旧ルールでは、「しみる」で、「染まる」と混同して困るみたいな内容で記事にしました。それが、今回の改訂で、「染まる」との書き分けは必要なくなりました。
その代わりに、前の記事にちょっと書きましたが、「シみる」自体がほかの漢字との書き分けが必要になってしまったのです。そしてこれが非常に面倒くさい感じなんですよ。
というのが、辞書を見てみますと、「シみる」は日本語としては、この「染」のほかに「凍」「沁」「浸」「滲」などの漢字で書けるようで、「凍」のほかは一緒くたの項目になっていて特に区別が記載されているわけではないのですが、用字用例辞典では、「染」が漢字で、そのほかの「沁」「浸」等の場合は平仮名表記である旨記載がされているからです。
つまりは、日本語としては書き分けなくてもいいものを用字用例辞典では書き分ける必要が出てきたという……。
まあ今回の改訂はこういうものが圧倒的に多くて私の愚痴は止まらないわけですが、そうはいってもルールはルールなので、表記の分け方を自分で分かるようにしなければなりません。

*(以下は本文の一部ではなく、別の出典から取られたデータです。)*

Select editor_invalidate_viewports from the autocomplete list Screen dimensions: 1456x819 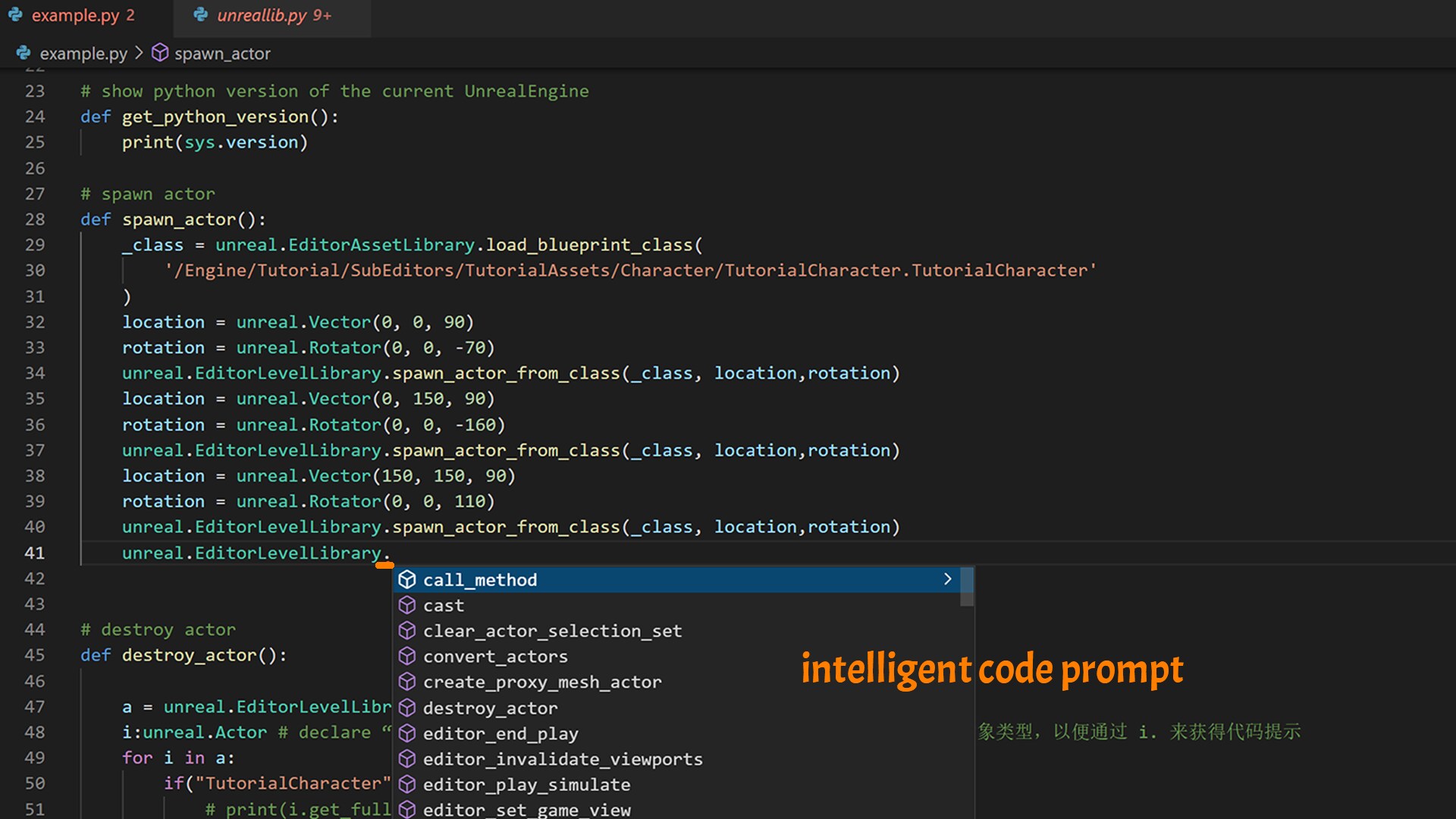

というわけでデジタル大辞泉と用字用例辞典とを比較してみましょう。
辞書の意味を引用すると、
1 液体や気体が他の物に移りついて、次第に深く広がる。また、にじんで汚れる。しむ。「味が―・みる」「匂いが―・みる」「汗の―・みた下着」
2 液体や気体などの刺激を受けて痛みを感じる。しむ。「消毒薬が傷口に―・みる」「歯に―・みる」
3 心にしみじみと感じる。しむ。「親切が身に―・みる」
4 好ましくない気風の影響を受けて、その傾向をもつようになる。そまる。しむ。「悪習に―・みる」
です。
そして、用字用例辞典の「染みる」の用例は「色が染みる」、「しみる」の用例は「傷・水・目-がしみる」「身・目-にしみる」「しみ豆腐」です。そのほかに「染みつく」「しみつく」という項目もありまして、用例はそれぞれ「染みつく」は「汚れが染みつく」、「しみつく」は「貧乏性がしみつく」です。
これを見ると、明らかに辞書の1の「液体や気体が他の物に移りついて、次第に深く広がる。また、にじんで汚れる。しむ」のみが用字用例辞典では「染みる」と表記すべきものであると言えるでしょう。
こう整理すると、何となく一般的にもそのような表記をされていることが多いような気がします。
なお、用字用例辞典の用例にある「しみ豆腐」は、漢字で書くとすると「凍」を用います。要は豆腐を凍らせて作る高野豆腐のことで、味が染みた豆腐ではないので御参考までに。